Using the records that follow, work out how many lines hold the string "وأمريكا" and provide that number only.

================

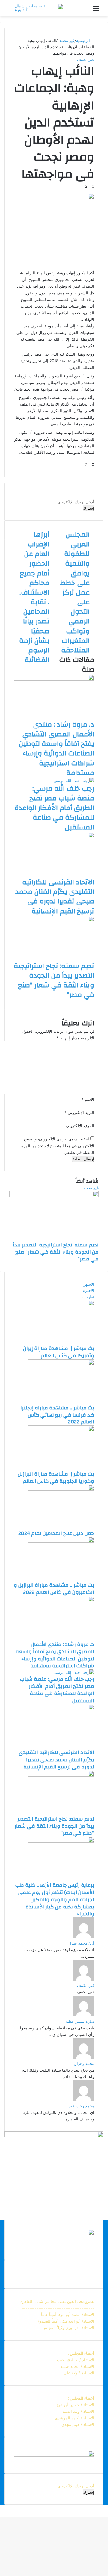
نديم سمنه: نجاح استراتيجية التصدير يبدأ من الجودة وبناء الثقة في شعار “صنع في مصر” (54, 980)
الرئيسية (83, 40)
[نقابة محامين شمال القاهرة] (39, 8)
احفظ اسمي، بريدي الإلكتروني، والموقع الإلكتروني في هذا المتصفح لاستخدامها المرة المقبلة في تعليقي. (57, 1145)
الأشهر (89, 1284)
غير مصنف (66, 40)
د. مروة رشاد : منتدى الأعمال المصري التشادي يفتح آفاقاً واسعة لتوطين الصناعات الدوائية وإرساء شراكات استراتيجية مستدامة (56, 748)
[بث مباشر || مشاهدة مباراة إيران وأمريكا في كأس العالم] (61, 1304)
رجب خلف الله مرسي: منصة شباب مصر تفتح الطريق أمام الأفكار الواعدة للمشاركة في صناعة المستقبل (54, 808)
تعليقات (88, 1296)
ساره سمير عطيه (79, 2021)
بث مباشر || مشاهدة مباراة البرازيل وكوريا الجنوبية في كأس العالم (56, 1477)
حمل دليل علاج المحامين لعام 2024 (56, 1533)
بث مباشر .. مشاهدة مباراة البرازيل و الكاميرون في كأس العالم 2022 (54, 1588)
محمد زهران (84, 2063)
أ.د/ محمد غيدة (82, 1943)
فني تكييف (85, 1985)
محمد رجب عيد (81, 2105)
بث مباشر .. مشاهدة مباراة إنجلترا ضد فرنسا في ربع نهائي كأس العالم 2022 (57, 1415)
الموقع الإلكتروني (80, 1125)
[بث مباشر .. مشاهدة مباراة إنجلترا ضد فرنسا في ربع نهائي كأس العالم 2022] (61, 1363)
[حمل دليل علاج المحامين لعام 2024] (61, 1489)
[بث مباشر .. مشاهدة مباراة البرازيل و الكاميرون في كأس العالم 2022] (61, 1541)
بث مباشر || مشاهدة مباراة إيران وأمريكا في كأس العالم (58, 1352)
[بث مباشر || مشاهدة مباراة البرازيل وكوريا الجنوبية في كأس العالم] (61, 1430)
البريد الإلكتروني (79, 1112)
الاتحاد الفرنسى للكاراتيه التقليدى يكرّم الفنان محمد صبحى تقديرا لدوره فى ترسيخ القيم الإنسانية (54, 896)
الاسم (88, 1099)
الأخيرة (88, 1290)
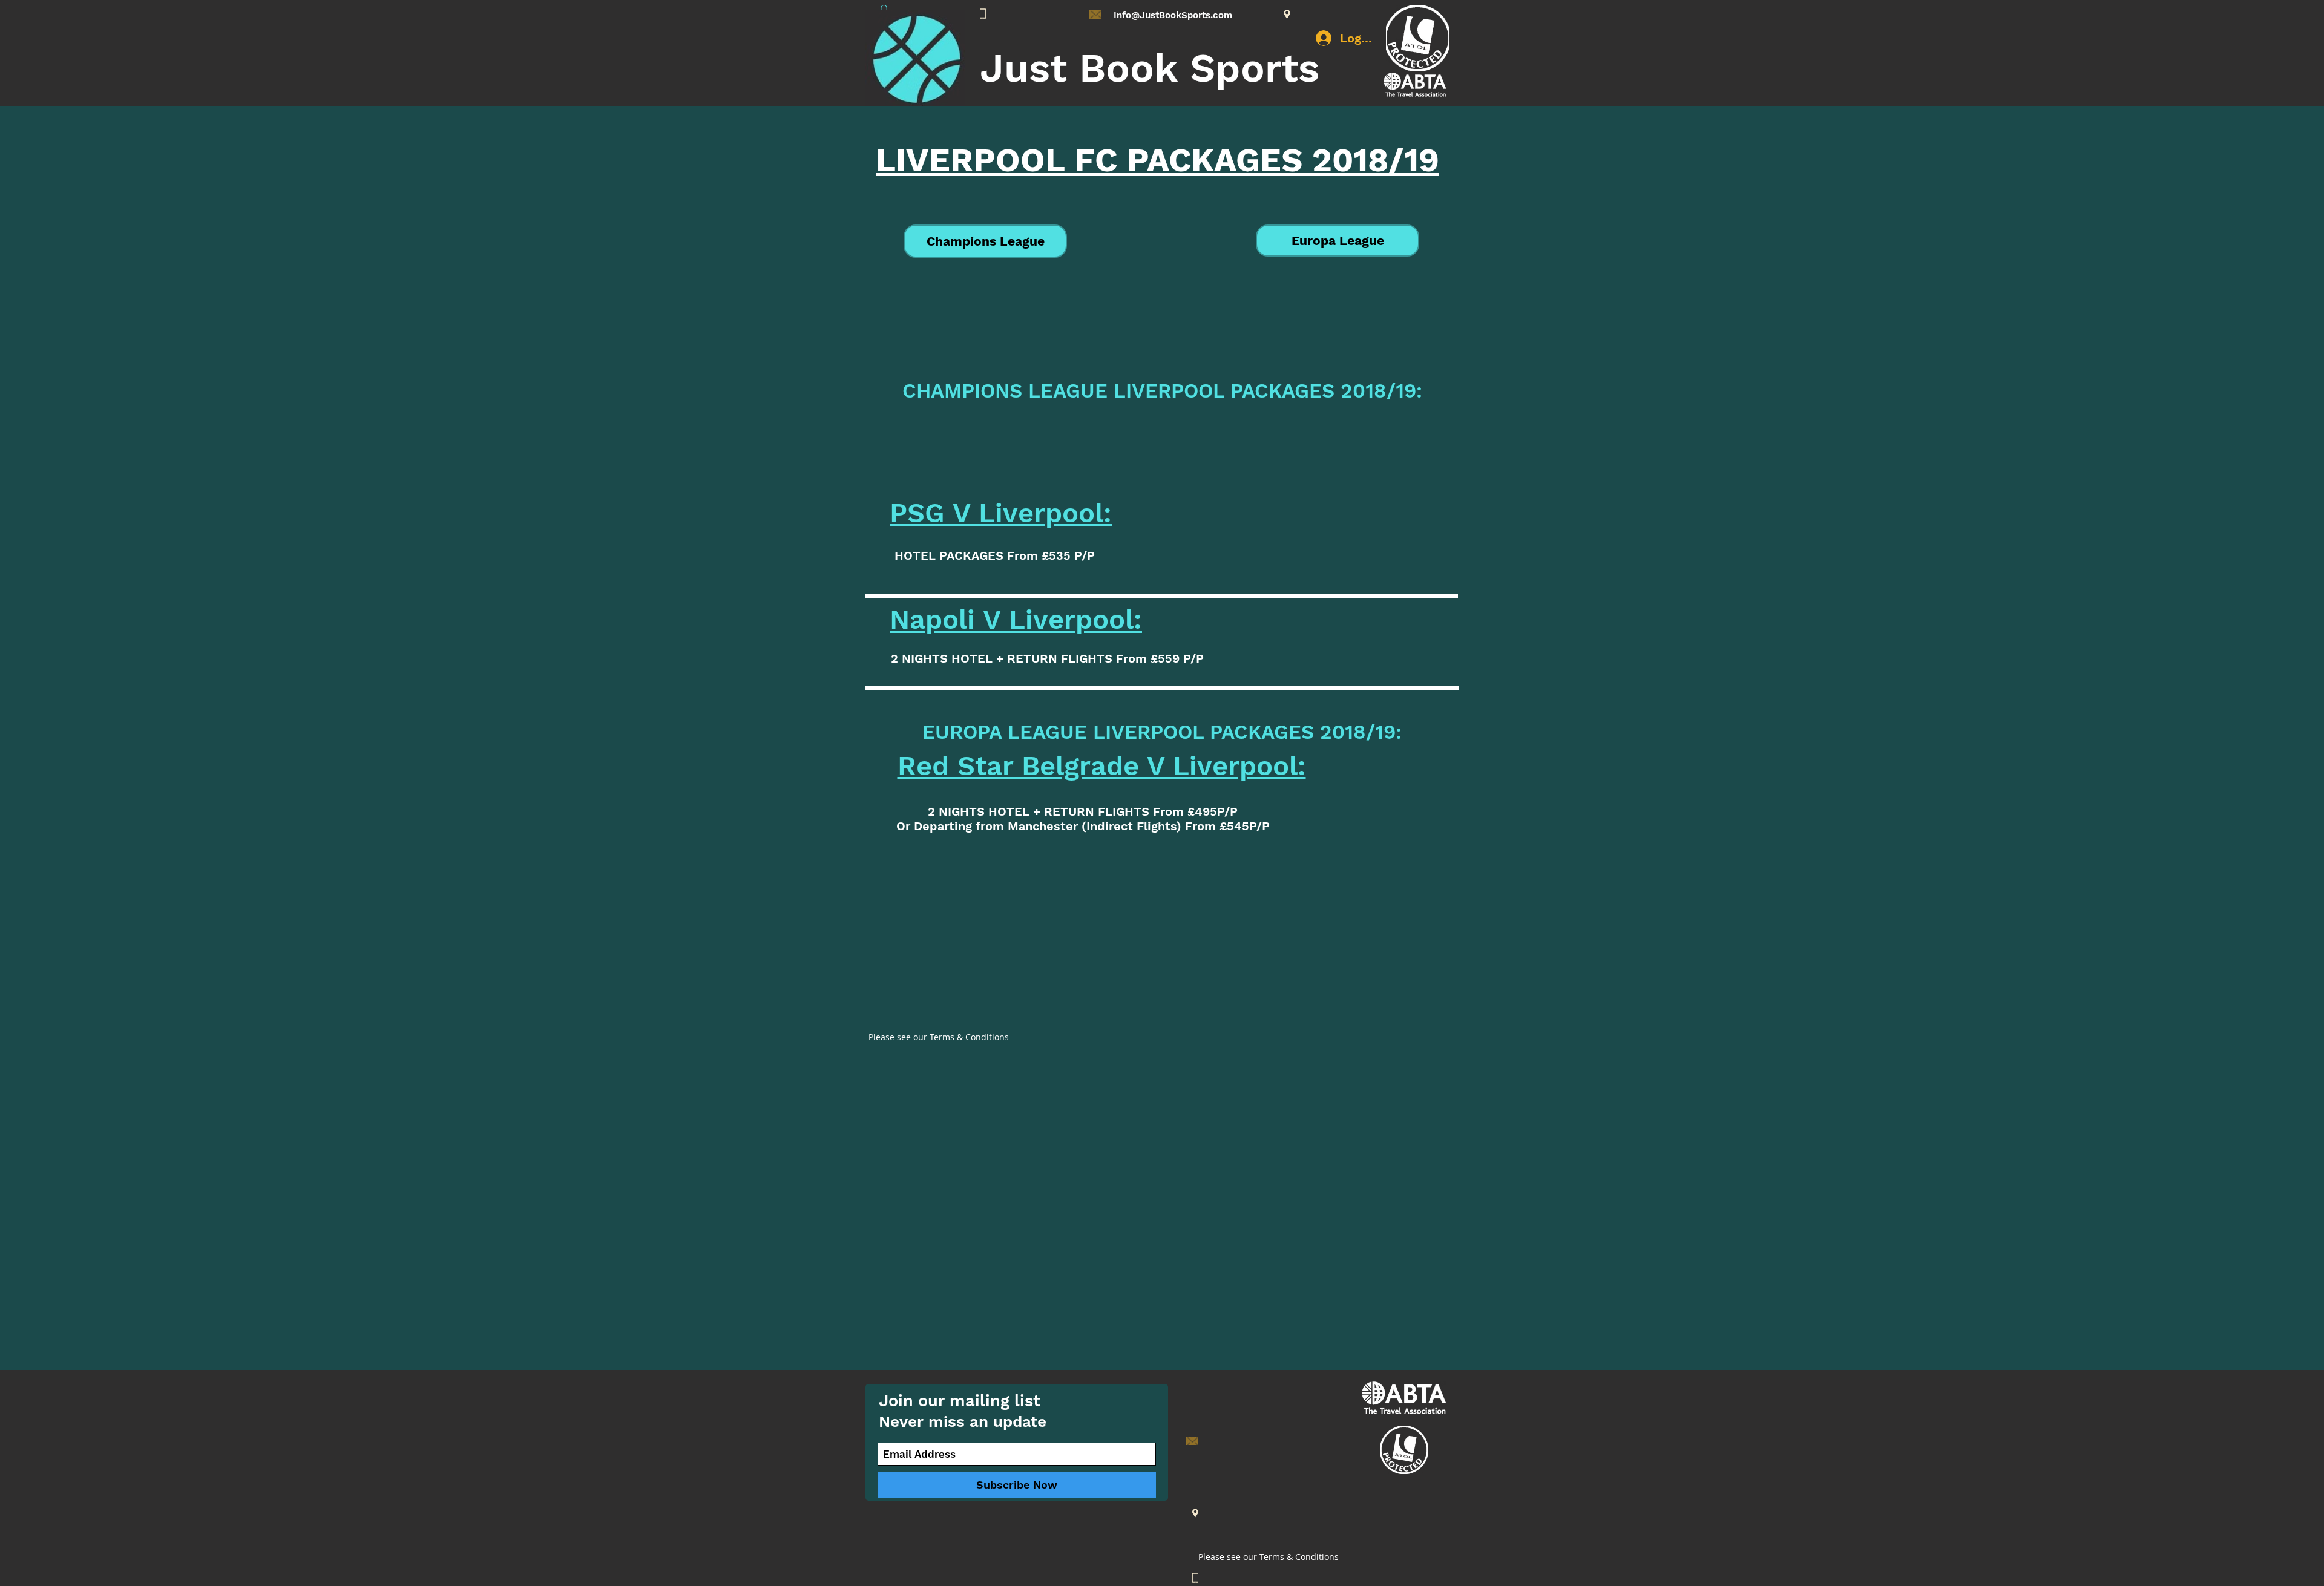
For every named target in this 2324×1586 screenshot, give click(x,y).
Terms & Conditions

================

Exercise result :: 2